OBJECTIVE =>
Transcribe the rows below verbatim, everything from the line containing "You are a computer-use" down to the line containing "click(x=242, y=608)", both of those lines included.

* Begin RECORD SET *

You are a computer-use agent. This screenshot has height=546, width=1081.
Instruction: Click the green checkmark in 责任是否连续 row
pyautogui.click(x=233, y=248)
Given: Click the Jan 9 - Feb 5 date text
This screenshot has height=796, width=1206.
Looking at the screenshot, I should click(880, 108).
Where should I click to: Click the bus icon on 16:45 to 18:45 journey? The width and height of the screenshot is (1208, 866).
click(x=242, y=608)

* End RECORD SET *
* Begin RECORD SET *

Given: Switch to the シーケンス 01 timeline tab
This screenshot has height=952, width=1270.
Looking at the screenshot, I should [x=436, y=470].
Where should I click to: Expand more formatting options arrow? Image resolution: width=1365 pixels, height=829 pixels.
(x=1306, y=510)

* End RECORD SET *

THE RESULT =>
You are a computer-use agent. This screenshot has height=546, width=1081.
Instruction: Click the green checkmark in 责任是否连续 row
pyautogui.click(x=233, y=248)
Given: Click the Jan 9 - Feb 5 date text
This screenshot has height=796, width=1206.
Looking at the screenshot, I should click(880, 108).
Where should I click to: Click the bus icon on 16:45 to 18:45 journey? The width and height of the screenshot is (1208, 866).
click(x=242, y=608)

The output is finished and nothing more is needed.